→ **ОТРЫВОК**:
Искушение авангардом
Второй фестиваль "Новые горизонты" в Мариинском театре
рассказывают Владимир Раннев и Дмитрий Ренанский
На Западе Гергиев сделал себе имя на русской опере. В России он преуспел, эксклюзивно поставляя свежие исполнительские имена и играя новый репертуар, который, кроме него, никто здесь не играет. После Штрауса с Малером и Яначека с Бриттеном приход Валерия Гергиева к современной музыке более чем логичен. К тому же, став главным дирижером London Symphony, он фактически взял на себя обязательство играть больше новой музыки — такой уж это оркестр. Осенью 2007 года в Мариинке-3 открыли "Новые горизонты". Все и сразу не получилось — зарубежную программу фактически заменил мини-фестиваль музыки Томаса Адеса, а от местных авторов были только Борис Тищенко и Сергей Слонимский. А вот вторые "Новые горизонты" выглядят уже гораздо более сбалансированными. Основа программы — музыка до- и послевоенного авангарда Франции и Венгрии.
В 1960 году в Советском Союзе вышел томик Григория Шнеерсона "О музыке живой и мертвой", ставший настольной книгой совестливых композиторов и музыковедов. Понятно, что всех их интересовала в ней не живая музыка, которая и так была у нас живее всех живых, а мертвая — западный музыкальный авангард, который автор впервые в СССР подробно обозрел, хоть и под неизбежным критическим соусом. Советским музыкантам вдруг открылись новые, неведомые формы жизни и их акустические слепки в виде фрагментов партитур. Многих парализовало открытие: советская музыка лишь маргинальная часть мирового художественного процесса, причем не прогрессивная, а попросту не самая интересная.
С тех пор западный авангард у нас воспринимался как что-то инопланетное. Он ведь попытался разобраться со своим временем, расковырять его нутро. Для этого требовались более технологичные инструменты, нежели бронзовеющая "великая классико-романтическая традиция". Оливье Мессиан написал в немецком лагере для военнопленных "Квартет на конец времени", свидетельство разочарования в европейской культуре и похороны идей Просвещения. Оказалось, можно восторгаться музыкой Баха и тут же педантично умерщвлять тысячи людей. А сосудом этого кошмара стала одна из самых вдумчивых и рефлексирующих культур — немецкая. Так и вышло, что в ХХ веке классическая традиция дискредитировала себя, оставив художников на пепелище. Им пришлось возводить здание новой традиции. Оливье Мессиан и его ученик Пьер Булез — главные фигуранты этого процесса во Франции. В Восточной Европе особенно чувствительной к обновлению оказалась венгерская школа — Бела Барток, Дьердь Лигети и Дьердь Куртаг. Несмотря на очень индивидуальный язык каждого из этих композиторов, выборка их сочинений на "Новых горизонтах" очерчивает общность музыкальных новоязов середины ХХ века. "Вознесение" Мессиана, "Четыре нотации" Булеза, "Замок Синей Бороды" Бартока, Скрипичный концерт Лигети, "Надгробие Штефану" Куртага — складывается вполне представительная картина.

→ **РАЗДЕЛ ДАННЫХ**:
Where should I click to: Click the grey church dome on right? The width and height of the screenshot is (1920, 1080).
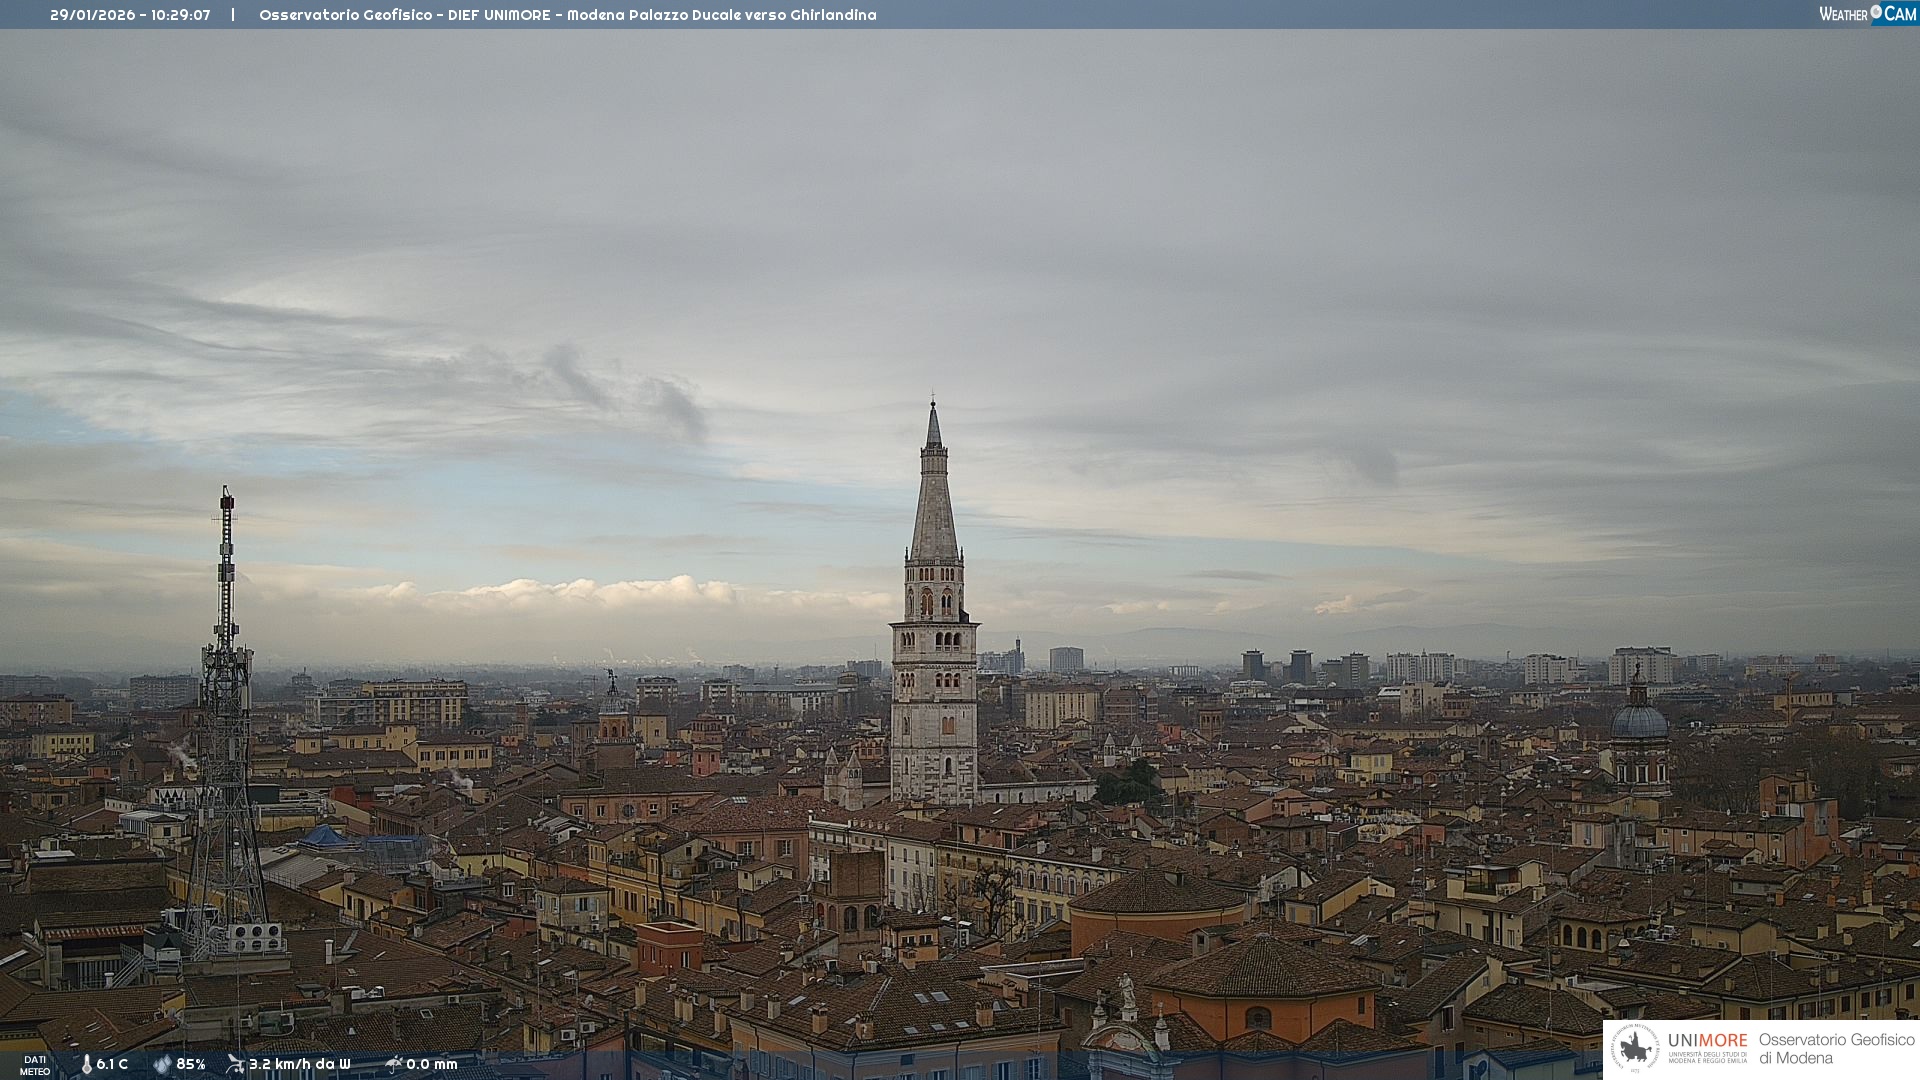click(x=1639, y=720)
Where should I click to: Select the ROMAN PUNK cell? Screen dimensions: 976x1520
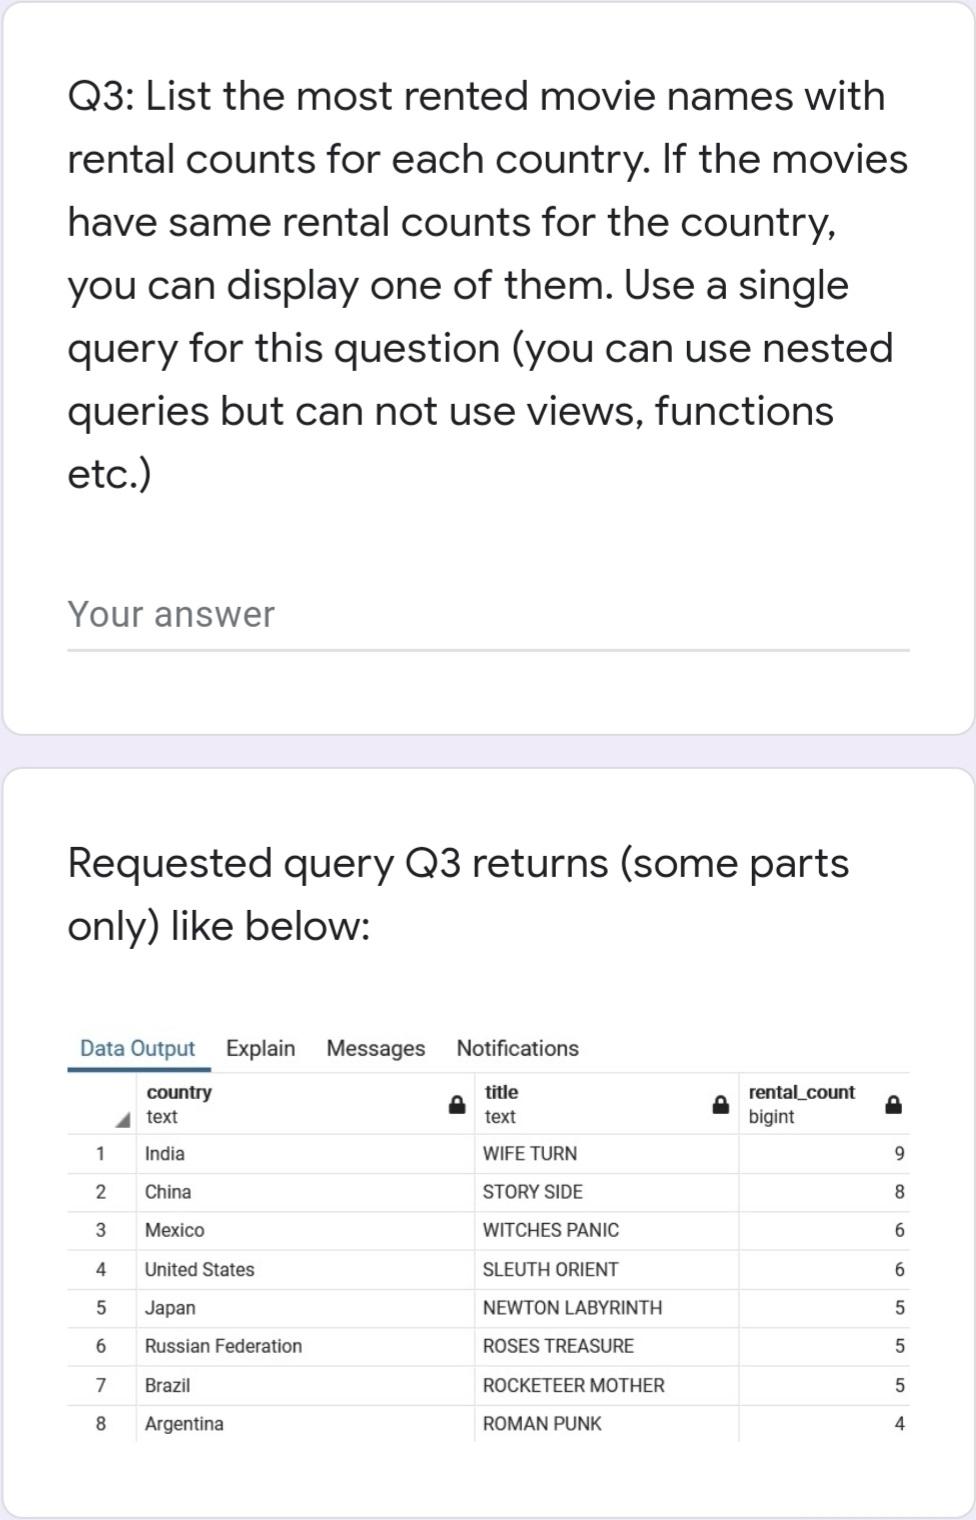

→ **КОРОТКОЕ ЗАДАНИЕ 1**:
Перепишите из отрывка без изменений фрагмент, который начинается со слов «В 1960 году» и заканчивается словами «не самая интересная.».
→ **КОРОТКОЕ ЗАДАНИЕ 2**:
Объясните по отрывку, почему многих советских музыкантов парализовала книга Шнеерсона «О музыке живой и мертвой».
→ **КОРОТКОЕ ЗАДАНИЕ 3**:
Определите, согласуются ли с отрывком следующие утверждения, и для каждого приведите решающие слова текста в точной цитате. (a) На первых «Новых горизонтах» зарубежную программу фактически заменил мини-фестиваль музыки Томаса Адеса. (b) Книга Шнеерсона вышла в Советском Союзе в 1970 году. (c) Мессиан написал «Квартет на конец времени» в Париже.

→ **ПОЛНЫЙ ОТВЕТ 1**:
В 1960 году в Советском Союзе вышел томик Григория Шнеерсона "О музыке живой и мертвой", ставший настольной книгой совестливых композиторов и музыковедов. Понятно, что всех их интересовала в ней не живая музыка, которая и так была у нас живее всех живых, а мертвая — западный музыкальный авангард, который автор впервые в СССР подробно обозрел, хоть и под неизбежным критическим соусом. Советским музыкантам вдруг открылись новые, неведомые формы жизни и их акустические слепки в виде фрагментов партитур. Многих парализовало открытие: советская музыка лишь маргинальная часть мирового художественного процесса, причем не прогрессивная, а попросту не самая интересная.

→ **ПОЛНЫЙ ОТВЕТ 2**:
Книга открыла им, что советская музыка лишь маргинальная часть мирового художественного процесса. Более того, эта музыка оказалась не прогрессивной, а попросту не самой интересной.

→ **ПОЛНЫЙ ОТВЕТ 3**:
(a) Да: «зарубежную программу фактически заменил мини-фестиваль музыки Томаса Адеса».
(b) Нет: «В 1960 году в Советском Союзе вышел томик Григория Шнеерсона».
(c) Нет: «Оливье Мессиан написал в немецком лагере для военнопленных "Квартет на конец времени"».